File No. 4002/110.

Memorandum from the Russian Embassy.

According to a telegram received April 26, last, by his excellency, Mr. Iswolsky, from the Russian consul general at Harbin, the United States consul at that place not only continues to maintain his original protest against the establishment of a municipal government at Harbin, but appears to be resolutely hostile in general to the exercise of administrative rights by the railroad and to the whole order of things which has been established for a long time in that locality.

Considering the Russian settlement of Harbin as a port open to foreign commerce, and taking the Portsmouth treaty as his basis, Mr. Fisher refuses to recognize the rights of a private company to exercise administrative authority over foreigners, and protests against the election to the municipal council of two members representing the railroad company, as well as against placing the municipal administration under the control of this company; he also categorically refuses to have any dealings with the municipal administration through the railroad company, as mentioned.
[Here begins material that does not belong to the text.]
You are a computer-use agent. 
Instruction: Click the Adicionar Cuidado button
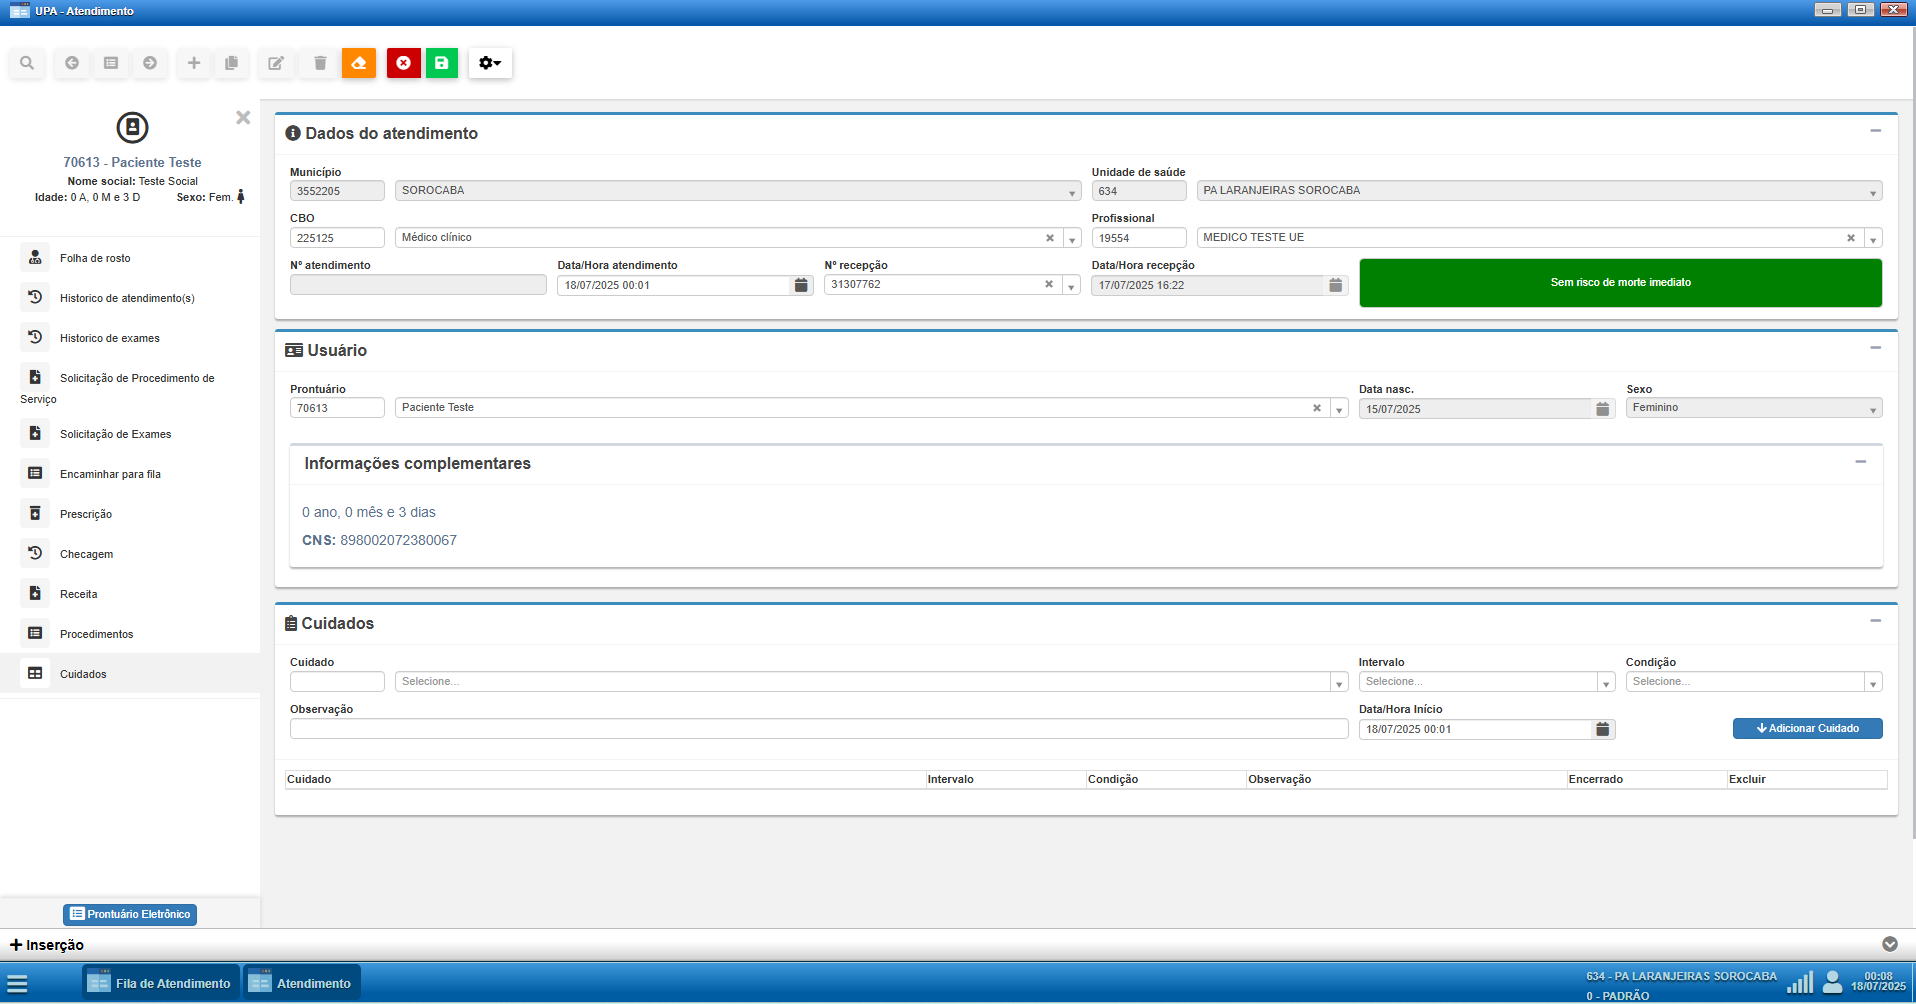point(1807,729)
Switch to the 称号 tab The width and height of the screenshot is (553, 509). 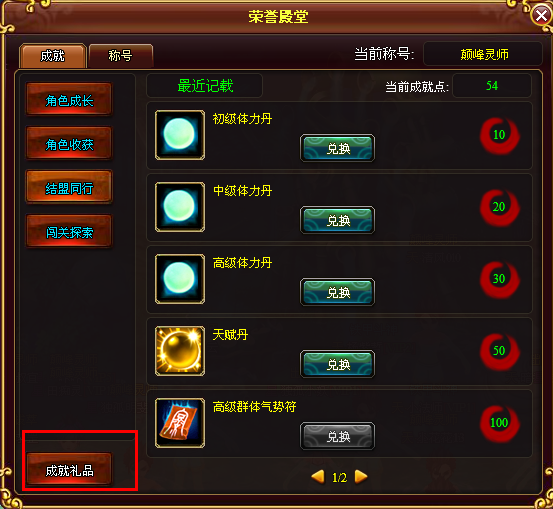121,56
According to him, the only authority who could act as intermediary in such a case is the consul general of Russia, who ought, in his opinion, to be at the head of the [Page 206] municipal administration as representative of the Russian Government independent of the railroad.
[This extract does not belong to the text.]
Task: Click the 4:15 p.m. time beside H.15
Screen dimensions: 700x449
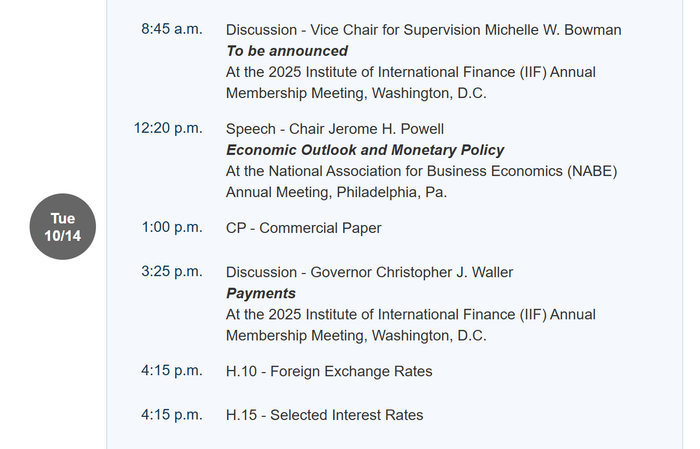Action: [x=171, y=414]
The American consul will likewise not admit that the Russian judicial and police authorities are to be permitted to conduct the preliminary proceedings in judicial actions in which the defendants are foreigners, nor to make searches in the houses of such foreigners, who are under the jurisdiction of their consuls, or, in default of such, of the territorial Chinese authority. He also considers that the police have no right to demand that foreigners be provided with passports. Deeming it illegal for foreigners to be compelled to sign a written pledge to submit to the regulations and taxes established by the municipal administration and by that of the railroad, Mr. Fisher declares that he can not lend his support to these institutions in this matter, and would even consider himself obliged to refuse his protection to American citizens who had undertaken such a pledge in writing.

Without entering upon a substantial discussion of the questions raised by the United States consul at Harbin, the Imperial Government can not refrain from stating that the uncompromising views of Mr. Fisher are not in conformity with the conciliatory tone which has characterized the exchange of views on this question between the two governments.

The Imperial Cabinet would consequently be glad to know to what extent the stand taken by the American consul at Harbin corresponds with the views of the Federal Government on this question.